David Stern sees the NBA's future in Europe. (celtic-nation.com) |
As NBA Commissioner, David Stern's job is to make decisions. Be it an act like voiding the Chris Paul-to-the-Lakers trade or something much more influential like, say, regulating pre-game handshakes, his final word on the business of professional basketball in America has often led to backlash. Stern's perceived heavy-handedness has not been without positive results, though. During his tenure as commissioner — which began in 1984 and is set to end in 2014 — Stern has been a major player in growing the sport of basketball around the globe.

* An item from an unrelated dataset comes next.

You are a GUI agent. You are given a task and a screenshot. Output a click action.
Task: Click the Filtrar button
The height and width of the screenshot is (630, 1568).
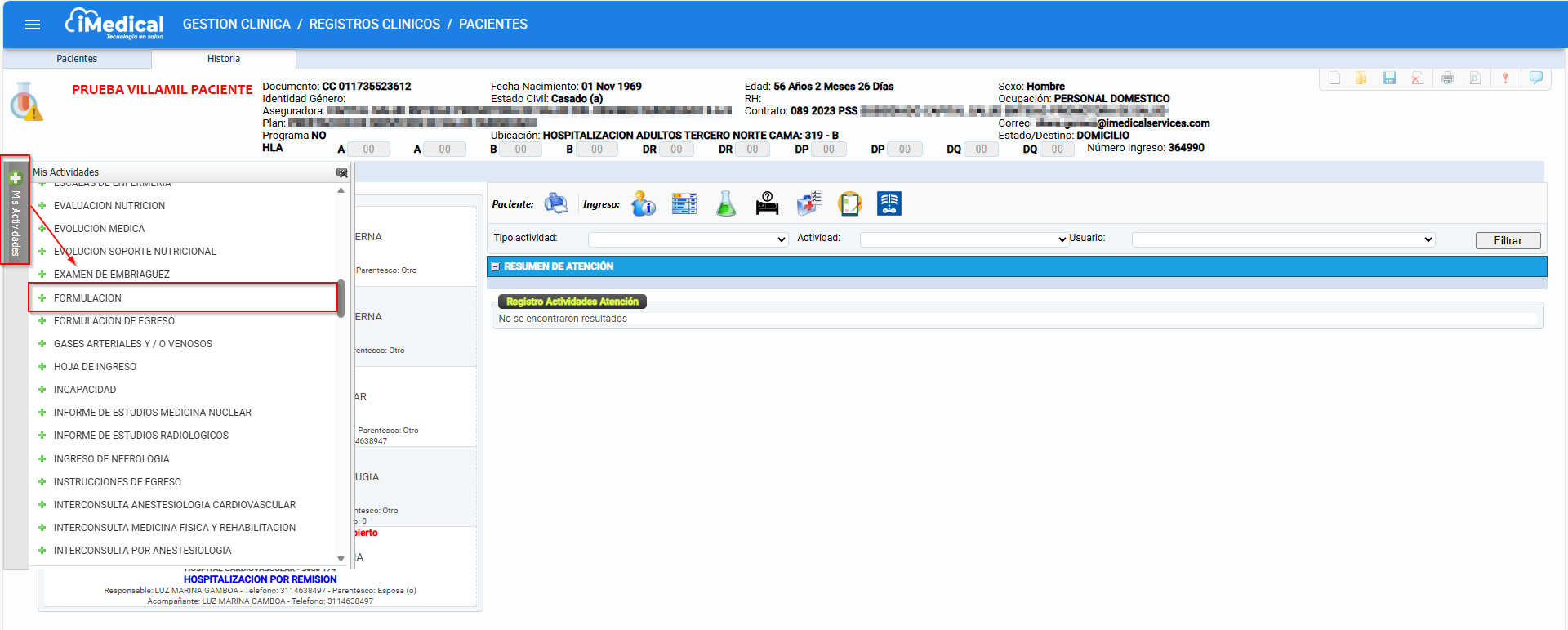(1508, 240)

In an interview with ESPN Radio's Scott Van Pelt and Ryen Russillo on Thursday, Stern does not see that growth ending with his retirement. From the man himself:
"I think so. I think [there will be] multiple NBA international teams. Twenty years from now? For sure. In Europe; no place else. In other places, I think you'll see the NBA name on leagues, and other places with marketing and basketball support but not part of the NBA as we now know it."
Basketball is already huge in Europe and, thanks to Stern's shrewd marketing of the NBA product and the league's foreign players, around the world. The sport is second in global popularity trailing only soccer, according to FIBA. It is a natural progression for the NBA to expand its official brand into overseas markets and executives would be ignoring a potential money-grab by refusing to expand Association-branded competition in other countries, especially with players such as Kobe Bryant already commanding large fan bases outside of the U.S.
This means that the NBA should be able to avoid the pitfalls suffered by NFL Europe, which appealed to a relatively small audience outside American borders and eventually shuttered its doors after several re-branding maneuvers and an attempt to use it as an avenue for young players to gain playing experience, a la the D-League.
However, there are several hurdles the NBA must clear before making Stern's prediction a reality, the least of which is finding willing ownership for a franchise based in Europe. Already filled with regional and national leagues, Europe is not a basketball-deficient continent and while the official NBA logo alone will help sell tickets, the logistics of competing with these other groups is not something the Association has never dealt with. As Kurt Helin of NBC's Pro Basketball Talk and Ball Don't Lie's Eric Freeman point out, adopting established clubs such as FC Barcelona and CSKA Moscow (the former home of players like Andrei Kirilenko and Alexey Shved) to become the NBA's official branches in Europe is the most logical move as it requires fewer start-up strategies, with the clubs already having fan bases and branded identities.
Scheduling these clubs — and there would have to be several to justify a separate division in Europe — to play against existing NBA teams would be the tough part. International travel would necessitate long road trips for teams to play each overseas opponent in a single go, rather than setting up back-to-backs beginning on one side of Atlantic Ocean and ending on the other (obviously).
Freeman also notes that racial tension is significantly higher in Europe, even in sports like soccer, and that recent NBA expansion teams in Vancouver, Toronto and Charlotte have all struggled to gain footholds among local audiences, prompting one move (to Memphis, for the Grizzlies) and a continued cold shoulder from American-born players skittish to play outside of their homeland's borders.
In the interview, Stern insists the league he has overseen for the better part of 30 years is "poised for global growth" and that he is "very pleased with the prospects for growth," even going as far as to offer his services to travel internationally and negotiate on the league's behalf. As an aside, he also mentions the NBA's return to Seattle, saying he "hope[s] there will be" a franchise there in the near future, a direct contradiction of his own 2007 statement that "if the team moves, there's not going to be another team."
The growth of basketball under Stern's watch is undeniable, whether it be that of his own league or the sport as a whole, and it looks like his precedents will be the map the NBA follows for the foreseeable future. There seems to be no way around it at this point, so the question is not if the NBA will have teams in other countries but if the plan to expand to Europe will work as a sustainable endeavor.